WORK INSTRUCTIONS: Leaving out the images, transcribe every record below exactly.

Screenshot grounding data
________________

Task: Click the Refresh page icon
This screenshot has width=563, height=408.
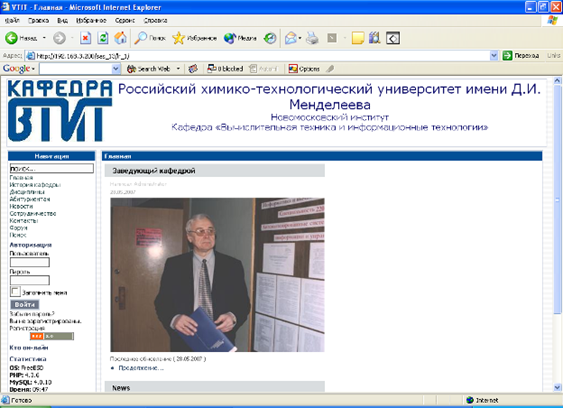Action: (x=103, y=38)
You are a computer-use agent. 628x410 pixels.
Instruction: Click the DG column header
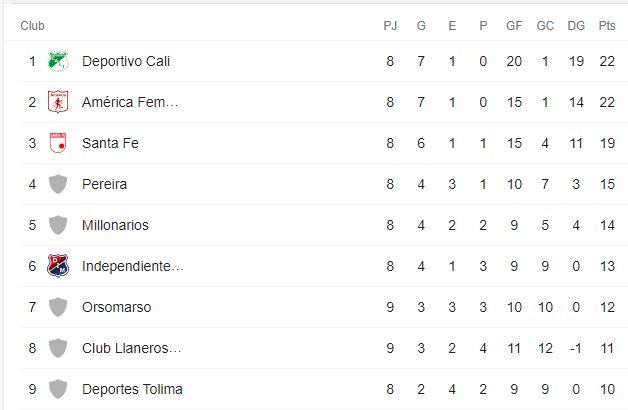(x=576, y=26)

________________

RESPONSE TO THE EXERCISE:
Task: Click the Refresh page icon
This screenshot has width=563, height=408.
Action: (x=103, y=38)
You are a computer-use agent. 628x410 pixels.
Instruction: Click the DG column header
(x=576, y=26)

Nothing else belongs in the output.